Aşiretler ya da topluluklar halinde yaşanan Afgan ülkesinde, ister göçebe ister tapınak bekçisi olsun, ancak yanında bir silah olduğunda yaşadığını hisseder insan.
"Yüzün elimde kalan son güneş," diye ona itirafta bulundu Muhsin. "Onu benden esirgeme ... " "Geceye direnecek güneş yoktur," diye karşılık verdi Züneyra, peçesini anlamlı bir şekilde düzelterek.
Mezarlıkların genişlik bakımından boş arazilerle yarıştığı, asker konvoylarını cenaze alaylarının takip ettiği bir ülkede, insanlara fazla bağlanmamayı öğretmişti savaş ona; mizaçlarındaki küçük bir değişiklik bu insanları elinden alabilirdi.
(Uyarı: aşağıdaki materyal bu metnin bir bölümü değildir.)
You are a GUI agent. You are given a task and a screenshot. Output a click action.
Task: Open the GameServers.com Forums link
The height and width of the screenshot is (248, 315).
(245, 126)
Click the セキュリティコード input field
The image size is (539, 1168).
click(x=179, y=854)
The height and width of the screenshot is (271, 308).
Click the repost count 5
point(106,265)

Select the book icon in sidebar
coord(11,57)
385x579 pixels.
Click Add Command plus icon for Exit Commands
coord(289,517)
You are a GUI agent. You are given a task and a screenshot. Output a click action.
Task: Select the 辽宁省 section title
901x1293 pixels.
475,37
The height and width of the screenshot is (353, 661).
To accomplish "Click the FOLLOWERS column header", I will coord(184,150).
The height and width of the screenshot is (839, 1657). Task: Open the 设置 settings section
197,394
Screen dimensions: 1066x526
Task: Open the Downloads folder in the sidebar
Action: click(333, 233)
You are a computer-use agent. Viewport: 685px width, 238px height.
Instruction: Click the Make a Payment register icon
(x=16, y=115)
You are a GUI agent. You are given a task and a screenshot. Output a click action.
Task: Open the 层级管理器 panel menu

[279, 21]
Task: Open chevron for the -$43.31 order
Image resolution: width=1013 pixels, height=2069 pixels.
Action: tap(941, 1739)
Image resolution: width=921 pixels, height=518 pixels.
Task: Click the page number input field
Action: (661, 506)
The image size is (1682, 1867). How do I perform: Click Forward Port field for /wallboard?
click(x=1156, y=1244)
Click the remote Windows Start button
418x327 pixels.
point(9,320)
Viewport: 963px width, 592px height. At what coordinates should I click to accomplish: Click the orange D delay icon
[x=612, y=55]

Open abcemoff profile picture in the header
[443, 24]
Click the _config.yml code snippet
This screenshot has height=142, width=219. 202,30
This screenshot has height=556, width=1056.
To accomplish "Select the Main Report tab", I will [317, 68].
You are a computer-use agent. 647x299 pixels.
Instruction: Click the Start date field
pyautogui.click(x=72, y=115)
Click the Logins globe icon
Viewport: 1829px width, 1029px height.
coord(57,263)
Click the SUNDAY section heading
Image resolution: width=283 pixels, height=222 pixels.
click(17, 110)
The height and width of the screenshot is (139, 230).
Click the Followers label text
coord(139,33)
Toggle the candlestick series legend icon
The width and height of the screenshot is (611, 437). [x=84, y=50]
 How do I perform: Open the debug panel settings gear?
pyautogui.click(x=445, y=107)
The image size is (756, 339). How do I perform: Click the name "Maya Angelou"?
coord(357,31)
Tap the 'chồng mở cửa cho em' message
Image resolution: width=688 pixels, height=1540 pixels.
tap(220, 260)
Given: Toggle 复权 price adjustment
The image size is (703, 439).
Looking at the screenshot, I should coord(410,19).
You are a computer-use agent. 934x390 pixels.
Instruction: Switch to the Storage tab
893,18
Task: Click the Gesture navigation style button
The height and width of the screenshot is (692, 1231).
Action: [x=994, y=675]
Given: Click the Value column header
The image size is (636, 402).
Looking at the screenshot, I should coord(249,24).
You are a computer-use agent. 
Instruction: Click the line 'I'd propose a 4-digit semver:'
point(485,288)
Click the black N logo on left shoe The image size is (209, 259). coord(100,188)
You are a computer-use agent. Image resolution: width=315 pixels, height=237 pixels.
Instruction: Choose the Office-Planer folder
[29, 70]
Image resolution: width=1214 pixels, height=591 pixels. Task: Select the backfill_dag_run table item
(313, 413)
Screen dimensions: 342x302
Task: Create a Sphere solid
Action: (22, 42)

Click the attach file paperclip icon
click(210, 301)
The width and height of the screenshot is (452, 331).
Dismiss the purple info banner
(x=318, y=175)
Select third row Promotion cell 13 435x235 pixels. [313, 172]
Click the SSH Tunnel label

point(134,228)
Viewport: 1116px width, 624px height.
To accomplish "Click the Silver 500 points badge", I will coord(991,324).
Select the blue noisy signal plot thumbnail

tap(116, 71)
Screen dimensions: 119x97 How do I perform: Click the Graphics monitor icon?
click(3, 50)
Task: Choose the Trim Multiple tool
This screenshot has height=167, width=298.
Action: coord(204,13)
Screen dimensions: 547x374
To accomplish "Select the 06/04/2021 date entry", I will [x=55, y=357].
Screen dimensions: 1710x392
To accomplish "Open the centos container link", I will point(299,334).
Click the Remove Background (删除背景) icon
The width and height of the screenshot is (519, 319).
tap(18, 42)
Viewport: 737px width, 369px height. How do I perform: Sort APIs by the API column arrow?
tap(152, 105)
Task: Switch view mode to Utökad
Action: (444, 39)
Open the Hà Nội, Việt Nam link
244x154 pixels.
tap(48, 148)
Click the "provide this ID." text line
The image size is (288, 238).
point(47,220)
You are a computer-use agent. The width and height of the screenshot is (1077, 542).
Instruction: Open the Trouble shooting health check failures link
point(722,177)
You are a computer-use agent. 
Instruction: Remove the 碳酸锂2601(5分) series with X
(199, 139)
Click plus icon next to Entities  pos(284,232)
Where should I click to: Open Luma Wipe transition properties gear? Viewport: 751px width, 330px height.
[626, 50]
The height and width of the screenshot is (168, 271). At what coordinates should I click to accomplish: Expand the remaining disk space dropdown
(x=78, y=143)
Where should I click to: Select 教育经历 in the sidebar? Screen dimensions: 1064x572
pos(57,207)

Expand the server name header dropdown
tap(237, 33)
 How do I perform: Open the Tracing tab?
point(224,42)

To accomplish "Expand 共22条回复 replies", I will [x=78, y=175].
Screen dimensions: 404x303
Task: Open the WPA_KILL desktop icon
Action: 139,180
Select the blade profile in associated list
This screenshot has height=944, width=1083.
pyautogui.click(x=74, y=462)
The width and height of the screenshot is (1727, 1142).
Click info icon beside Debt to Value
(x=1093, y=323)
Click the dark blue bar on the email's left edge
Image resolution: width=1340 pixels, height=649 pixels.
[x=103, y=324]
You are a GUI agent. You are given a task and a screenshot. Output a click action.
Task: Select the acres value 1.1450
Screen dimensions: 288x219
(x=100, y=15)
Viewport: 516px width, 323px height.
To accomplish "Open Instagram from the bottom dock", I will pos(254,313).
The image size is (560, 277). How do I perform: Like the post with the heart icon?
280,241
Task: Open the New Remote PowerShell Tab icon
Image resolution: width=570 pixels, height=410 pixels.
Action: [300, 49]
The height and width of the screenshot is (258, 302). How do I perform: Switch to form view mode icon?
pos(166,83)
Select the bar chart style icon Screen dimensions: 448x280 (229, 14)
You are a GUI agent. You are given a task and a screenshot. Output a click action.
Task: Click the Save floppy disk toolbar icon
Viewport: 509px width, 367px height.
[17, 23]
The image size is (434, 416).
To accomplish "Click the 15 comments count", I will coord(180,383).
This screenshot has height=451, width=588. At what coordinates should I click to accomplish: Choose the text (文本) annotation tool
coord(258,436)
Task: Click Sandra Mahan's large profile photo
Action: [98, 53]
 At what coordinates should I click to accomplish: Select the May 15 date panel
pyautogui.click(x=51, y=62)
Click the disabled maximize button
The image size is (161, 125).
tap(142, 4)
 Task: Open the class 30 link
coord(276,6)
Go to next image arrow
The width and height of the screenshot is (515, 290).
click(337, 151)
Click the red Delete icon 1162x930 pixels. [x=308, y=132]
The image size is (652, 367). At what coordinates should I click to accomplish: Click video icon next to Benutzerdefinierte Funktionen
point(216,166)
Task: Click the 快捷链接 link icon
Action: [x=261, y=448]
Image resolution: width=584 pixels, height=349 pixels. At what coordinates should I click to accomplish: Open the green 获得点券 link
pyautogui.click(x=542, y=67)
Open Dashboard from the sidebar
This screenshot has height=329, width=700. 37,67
-Fahişenin biri meydanda recmedildi. Kan isteyen soysuzlar kalabalığına nasıl karıştım bilmiyorum. Bir kasırga tarafından yutulmuş gibiydim. Ben de ilk sıralarda olmak, iğrenç yaratığa yakından bakmak istiyordum. Taş seli dişi şeytana yağmaya başladığında, kendimi birdenbire yerden taş alıp ona atarken buldum. Çıldırmıştım Züneyra. Nasıl yapabildim? Tüm hayatım boyunca, bir vicdani retçi, inancı gereği savaşa karşı çıkan biri olarak gördüm kendimi. Ne tehditler ne de vaatler elime silah alıp ölüm saçmaya ikna edebildi beni. Düşmanlarım olmasını kabulleniyordum ama kim olursa olsun birine düşman olmayı yediremiyordum kendime. Ve bu sabah Züneyra, sırf kalabalık çığlıklar atıyor diye ben de çığlıklar attım, sırf kan istiyor diye ben de istedim. O andan beridir de artık tanıyamaz olduğum ellerimden alamıyorum gözlerimi. Gölgemden kurtulmak, davranışımdan uzaklaşmak için sokaklarda yürüdüm; her sokak köşesinde, her yıkıntının dönemecinde bu yoldan çıkma anıyla burun buruna geldim. Kendimden korkuyorum Züneyra, dönüştüğüm adama hiç güvenim yok artık.